Initier ces collaborations ne suffit pas. Il faut les pérenniser afin de les rendre utiles : il faut donc résoudre le problème récurrent du financement pérenne d'opérations qui ne sont pas de la recherche proprement dite, mais qui en constituent le fondement, comme c'est le cas pour les systèmes d'observation expérimentaux de l'océan.
Elaborer une politique d'échange de données qui nous permette des collaborations plus étroites dans le cadre bilatéral ou multilatéral
La question de l'échange des données me paraît centrale.
Pour que ces systèmes soient gérables, il faut qu'ils se développent dans une coordination mondiale, incluant des partages de tâches, un échange des données d'observation, des mécanismes de validation et de comparaison des produits. Ces échanges doivent s'inscrire dans des principes acceptés de tous.
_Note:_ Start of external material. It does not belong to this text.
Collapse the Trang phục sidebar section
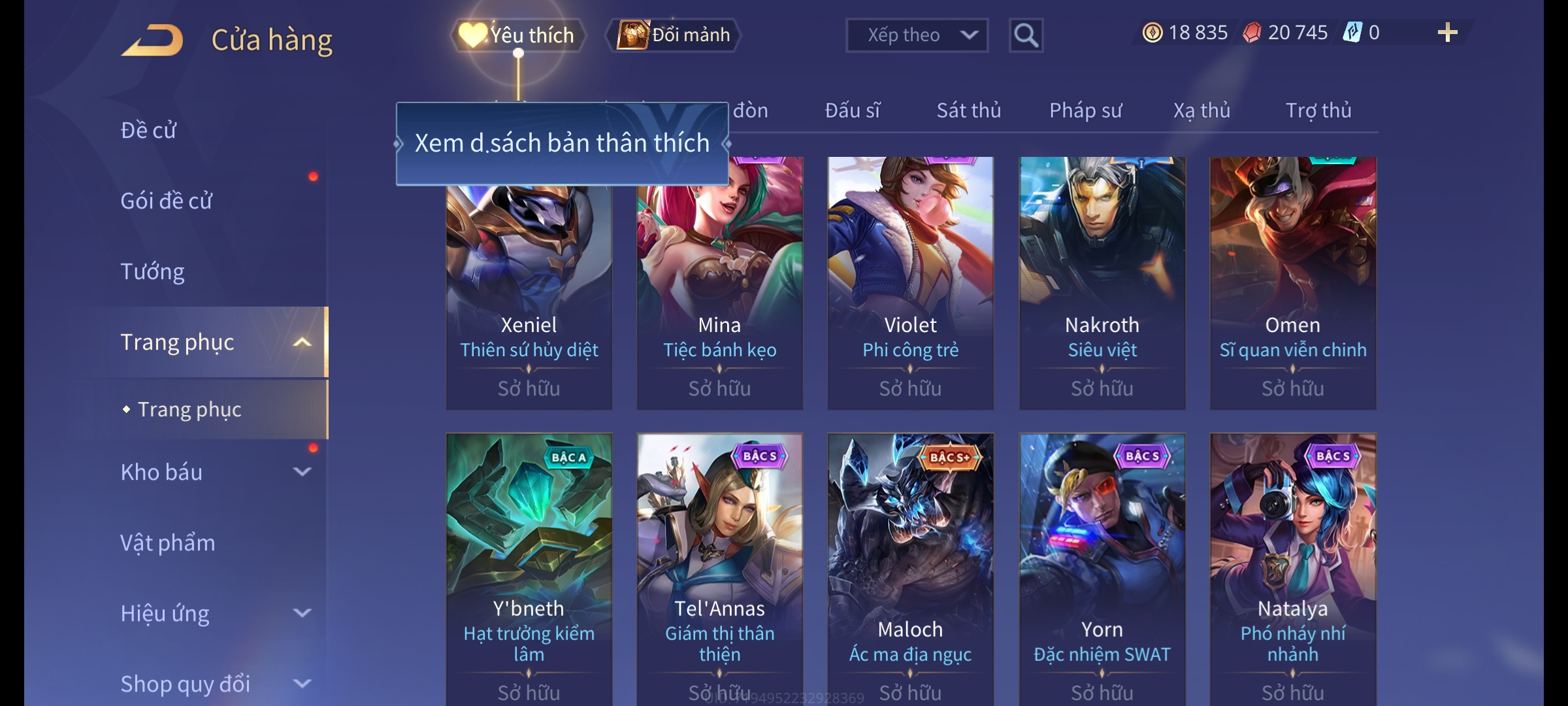Screen dimensions: 1568x706 coord(302,342)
C'est ainsi que l'initiative GMES, dont je parlais il y a un instant, se développe toujours avec le souci d'une coordination aussi proche que possible avec les partenaires mondiaux pour que l'ensemble de notre planète bénéficie des progrès que nous aurons pu réaliser.
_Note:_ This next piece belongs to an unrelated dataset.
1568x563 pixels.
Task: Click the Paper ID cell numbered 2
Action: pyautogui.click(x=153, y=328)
En créant un cadre international dans lequel puissent se développer ces échanges de données, nous faciliterons les opérations bilatérales d'implantation de réseaux globaux ou régionaux.
Je voudrais revenir à l'intervention de Monsieur Djombo sur le point de vue des pays du Sud. Vous connaissez l'engagement de la France en faveur du renforcement des collaborations Nord-Sud. Le partage des savoirs comme des savoir-faire demeure une des voies les plus durables de la maîtrise du développement par les sociétés elles-mêmes. C'est ainsi que nos collaborations doivent s'ouvrir selon deux axes : collaboration scientifique, d'une part ; partage des moyens et soutien opérationnel, d'autre part.
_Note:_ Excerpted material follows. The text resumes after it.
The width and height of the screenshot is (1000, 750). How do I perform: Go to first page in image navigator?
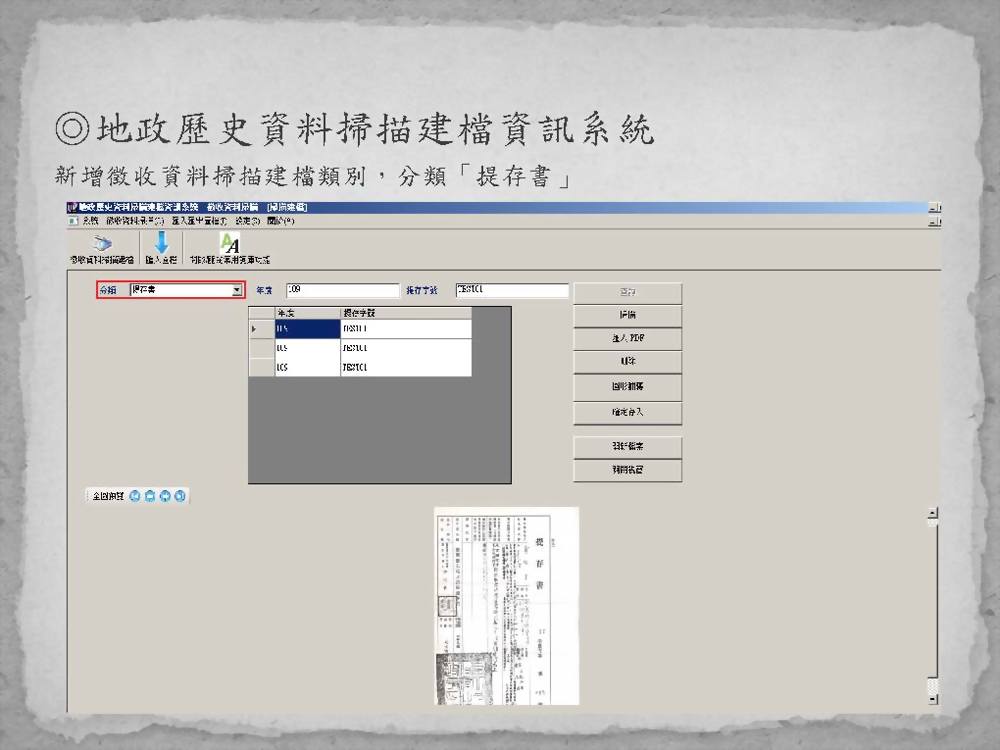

Les possibilités de travail qui s'ouvrent à nous seront riches de succès, j'en suis sûre. Je pense à nos collaborations avec l'Inde, avec la Chine, ou encore avec les pays du Maghreb. Je tiens aussi à mentionner le projet AMMA, une grande campagne coopérative internationale pour étudier la mousson africaine à laquelle vont participer plusieurs dizaines de scientifiques africains, des européens et plusieurs établissements français.
J'en ai la conviction : de la coordination de nos politiques dépend l'amélioration de la prévention des risques, de la surveillance de la Terre, de la préservation de ses grands équilibres, dans le respect du développement des pays les moins favorisés.
En un mot, il s'agit de mieux observer pour mieux comprendre et pour ensuite mieux anticiper.
Ce Sommet doit nous permettre d'instituer l'International Ad hoc Working Group dans lequel la France s'impliquera activement.
Mais nous devons déjà voir plus loin : portons nos regards vers la conférence ministérielle qui se tiendra à Tokyo au printemps prochain, avec l'objectif de franchir une nouvelle étape.
J'appelle enfin de mes vux, comme mes collègues ministres européens, la tenue en Europe fin 2004 du deuxième Sommet sur l'Observation de la Terre.